Y así era. La habitación de la mayor atracción de Claire la ocupaba exclusivamente Constanza. En una época en la que el vidrio era raro y terriblemente caro, la habitación de la Dama del Libro tenía un gran espejo en el techo y dos más, con grandes marcos dorados, a ambos lados de la cama. La cama era enorme, con colgaduras de terciopelo color rubí, grandes y mullidas almohadas y una colcha de piel de zorro rojo. Ante la gran chimenea, en el suelo, había un jergón de tipo oriental, cubierto de almohadones. Cerca de la cama, una estantería de nogal sobre la que descansaba el famoso libro. Sobre la chimenea, cadenas de plata con muñequeras de oro, y cerca de ella un gran florero blanco con fustas de castaño. Había pesadas cortinas de terciopelo rojo sobre las ventanas y el suelo estaba cubierto por una alfombra turca roja y azul.

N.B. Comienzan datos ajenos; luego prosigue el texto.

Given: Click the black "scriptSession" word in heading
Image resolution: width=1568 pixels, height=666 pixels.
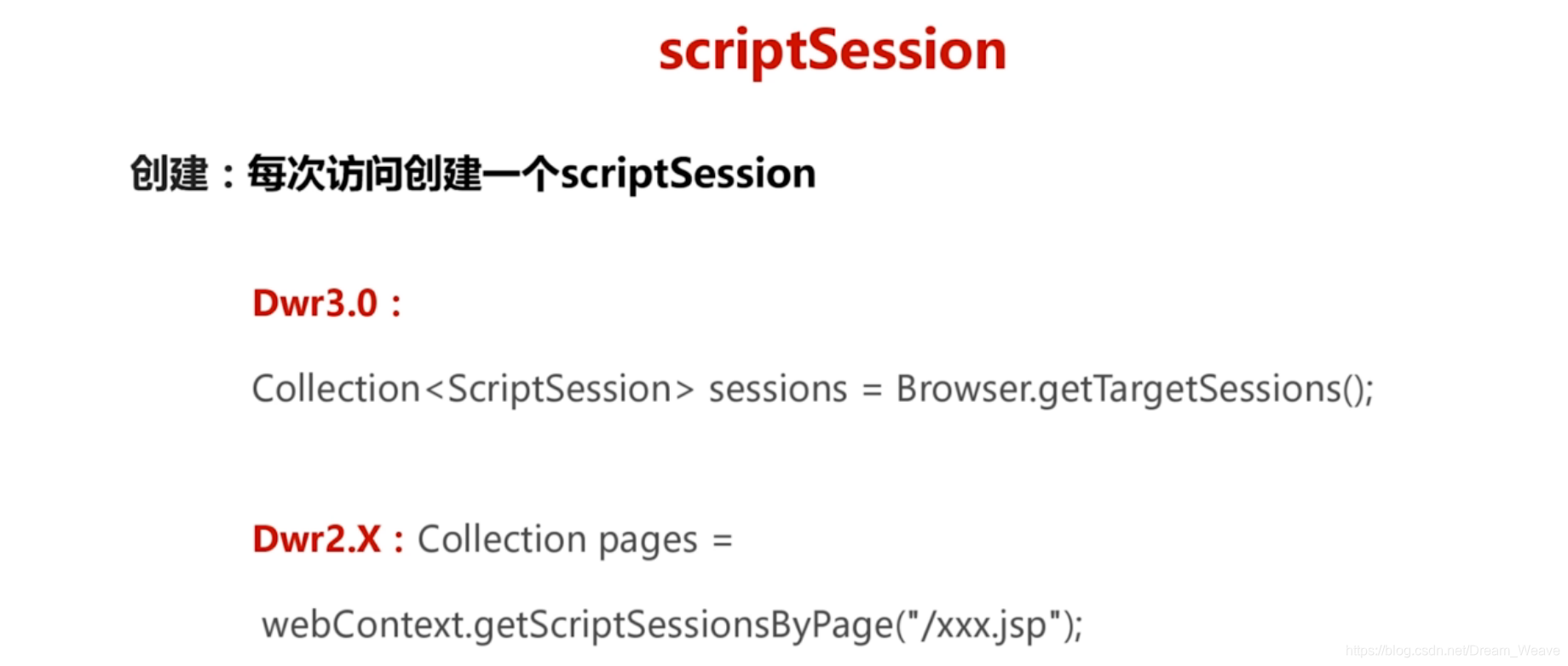Looking at the screenshot, I should 688,174.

Los tres ocupantes de la habitación estaban desnudos, hojeando el libro de amor. La mujer estaba sentada entre los dos hombres en la gran cama, y éstos le acariciaban cada uno un seno con gesto distraído.

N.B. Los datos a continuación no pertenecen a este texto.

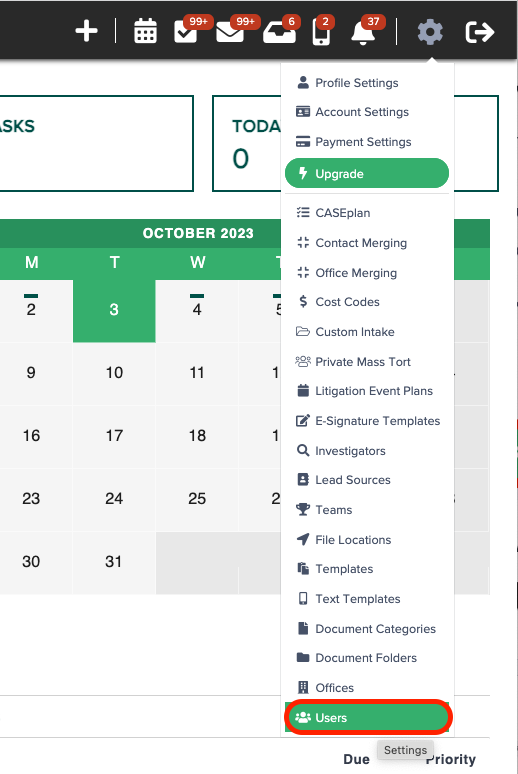Toggle the settings gear menu

coord(430,32)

– ¡Imposible! -murmuró Robert Small, estudiando el dibujo.
– En absoluto, capitán -le respondió la mujer, jadeando-. Lleva tiempo, claro, y un poco de paciencia. ¿Queréis intentarlo?

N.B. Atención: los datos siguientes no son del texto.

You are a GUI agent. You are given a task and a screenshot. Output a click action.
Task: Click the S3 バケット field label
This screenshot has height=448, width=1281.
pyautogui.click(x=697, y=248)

Robert Small miró a esa criaturita de piel dorada y lo que vio le impresionó mucho. La mujer era la lujuria en persona. Constanza se apretó contra él y buscó su sexo para acariciárselo.
– Un arma muy grande para un hombre pequeño -murmuró-. ¿Manejáis bien esta espada, capitán?
– Sí -gruñó él mientras le besaba los labios abiertos-: Vamos, De Grenville, démosle a esta perrita ardiente una lección de virilidad.
Los ojos De Grenville brillaron mientras acaparaba a Constanza por detrás.
– ¡Maldita sea, Robbie, ésta sí que va a ser una buena noche! ¡Geoff se arrepentirá de no haber venido!
En ese momento, el conde de Lynmouth, que había llegado a su casa, entraba en su dormitorio y descubría a su esposa dormida sobre la cama. Su sirviente entró en silencio y cerró la puerta tras él. Geoffrey Southwood miró con ternura a Skye. Llevaba una bata de seda blanca. El escote bajo en forma de campana le ofrecía una visión generosa de los hermosos senos. El conde se quitó las ropas, sonriendo. Se bañó en el agua tibia que le había preparado el sirviente y después rechazó la blanca camisa de noche que le ofrecieron. Puso el zafiro sobre la mesa de noche y dijo con firmeza:
– Buenas noches, Will.
El sirviente reía entre dientes al dejar la habitación. El matrimonio no había hecho disminuir el apetito de lord Southwood.